Por ODILON CALDEIRA NETO*
A forma de criar e transformar o mundo — principalmente na transformação genocida — não é um ato de barbárie deslocado absolutamente de nós pelo tempo, pelo espaço ou pelos valores morais
Em 16 de setembro de 1992, Yitzhak Rabin visitou o campo de concentração de Sachsenhausen, na grande Berlim. Tinha sido a primeira vez que um primeiro-ministro israelense havia visitado o memorial. Dez dias após a visita, três neonazistas invadiram o espaço e atearam fogo em uma das poucas estruturas remanescentes do campo onde cerca de 200.000 pessoas foram aprisionadas, sendo que metade delas perderam a vida.
Eram judeus, comunistas, homossexuais, pessoas com deficiência, enfim, uma grande variedade de “indesejáveis” ao nacional-socialismo. A reconstrução do espaço, finalizada em 1997, se tornou aspecto marcante, como é possível verificar nas imagens a seguir.
Foi (melhor dizendo, é) um longo ritmo e processo, do genocídio ao negacionismo. Do fogo nos livros às pessoas em fornos crematórios, do negacionismo em Eichmanns de papel, até a destruição de registros e espaços de memória, o genocídio se liga ao negacionismo e seus mecanismos diversificados. A experiência de conhecer um campo de concentração foi profunda, como qualquer pessoa pode imaginar.
Talvez isso explique por que tardei tanto em organizar uma visita, embora tenha pesquisado e escrito sobre o negacionismo do holocausto há décadas. E a cada passo eu pensava nos absurdos argumentos negacionistas, desde os mais pueris até aqueles supostamente articulados, que ousam soar historiográficos, com uma racionalidade e técnica tão própria não da historiografia, mas justamente dos arquitetos e possibilitadores do genocídio. Lógicas e técnicas presentes desde a entrada do campo, na vigilância opulente da chamada “torre A” e seu maldito lema “O trabalho liberta”, até a “estação Z”, onde estavam crematórios e uma câmara de gás que racionalizavam as soluções para problemas, aqueles que eram acusados de serem problemas.
Saindo do complexo do campo e olhando à esquerda, hoje há um prédio da Universidade de Brandeburgo, dedicado ao campo de Ciências Policiais Aplicadas. O cartaz afirma o propósito educativo desta academia policial ao lado de um local de violações contra os direitos humanos, lembrando (ou querendo se convencer) de que nenhuma dignidade humana deve ser violável. Mas além desta condição potencialmente paradoxal, o entorno do campo traz uma experiência perturbadora, para além das casas onde viviam oficiais das SS e outros profissionais do genocídio.

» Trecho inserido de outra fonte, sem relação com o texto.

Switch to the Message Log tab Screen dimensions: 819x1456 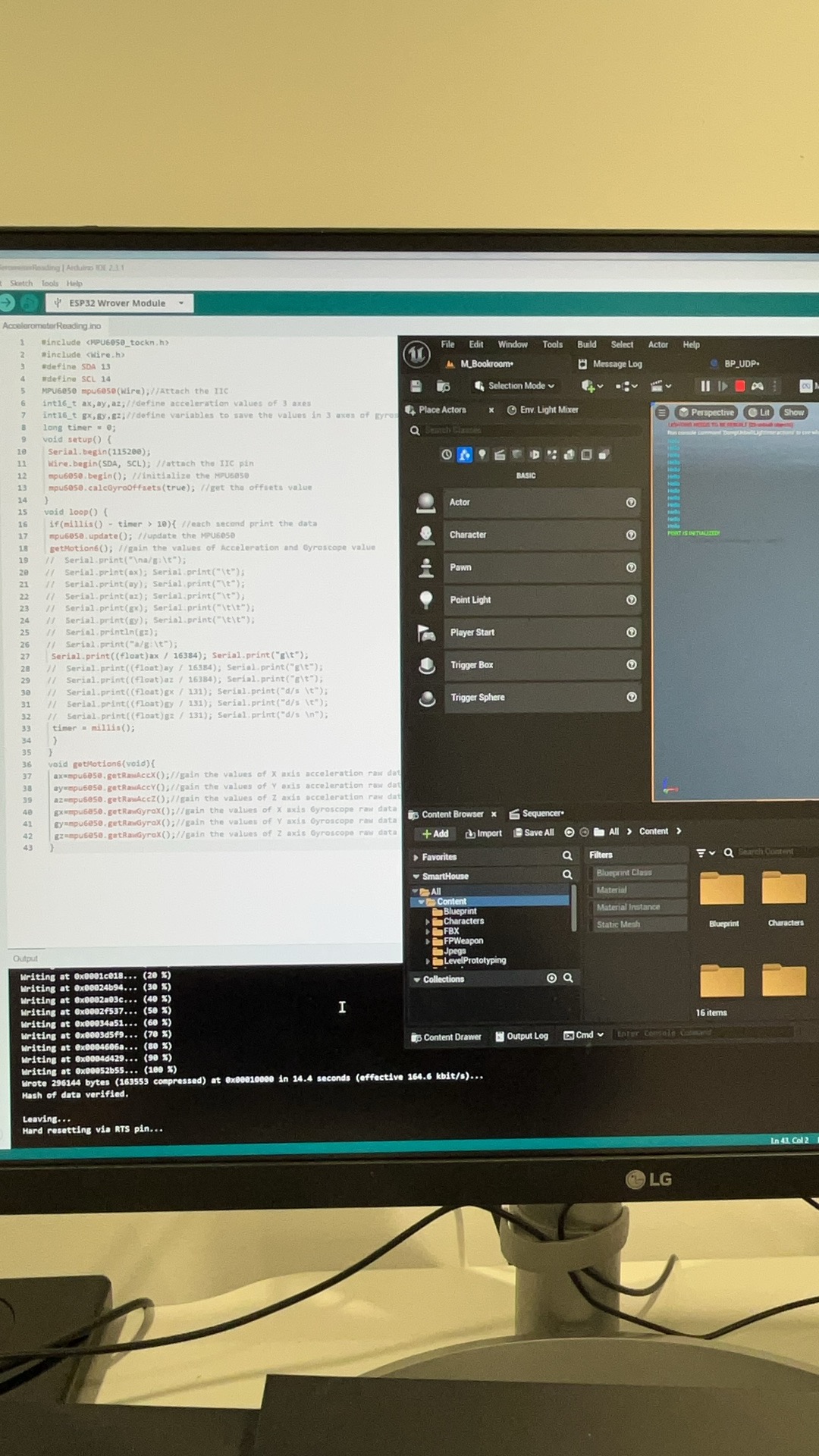click(610, 364)
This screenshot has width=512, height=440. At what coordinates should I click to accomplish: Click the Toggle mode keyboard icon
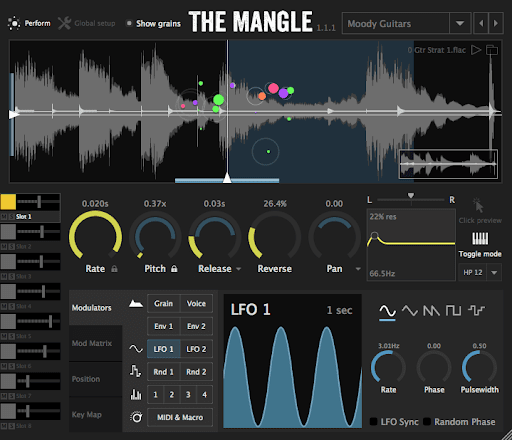coord(480,238)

O caminho que leva da estação de Oranienburg até Sachsenhausen é cercado de propaganda da Alternativa para a Alemanha, partido de direita radical que investe no discurso contra minorias, estrangeiros e, particularmente, no discurso islamofóbico. Nesses discursos, esses outros são apresentados de modo tão indesejável como potencialmente extermináveis, ainda que no campo hipotético. Não bastasse a propaganda da AfD, ela vinha acompanhada do “Der III Weg”, um grupo que se apresenta como terceira-via, nacional-revolucionário, socialista/nacional, como um grande jogo de cenas para não escancarar as credenciais neonazistas.
Por isso, para mim a experiência da visita é perturbadora, mais que “transformadora”. Se olhamos o campo de concentração apenas como um escombro de um passado traumático (ou indizível, como sugeriu Tony Judt em ‘Pós-Guerra’), ele se torna uma referência de um passado que se afasta dia após dia. Mas se consideramos esse passado-presente, precisamos atentar para as violações cotidianas, contra imigrantes, contra minorias, no centro da Europa, na faixa de Gaza, assim como a normalização cotidiana dos discursos e entidades de extrema direita.
O desafio de interpretação, que é também um desafio de representação, como sugeriu certa vez um grande autor, não é apenas interpretar o holocausto diante de seu próprio evento, mas compreender como aquela/esta forma de criar e transformar o mundo — principalmente na transformação genocida — não é um ato de barbárie deslocado absolutamente de nós pelo tempo, pelo espaço ou pelos valores morais. Os genocídios de hoje escancaram essa premissa. Assim como as propagandas neonazistas na vizinhança de um campo de concentração evidenciam que o holocausto é parte de nosso tempo presente.
*Odilon Caldeira Neto é professor no Departamento de História da Universidade Federal de Juiz de Fora (UFJF).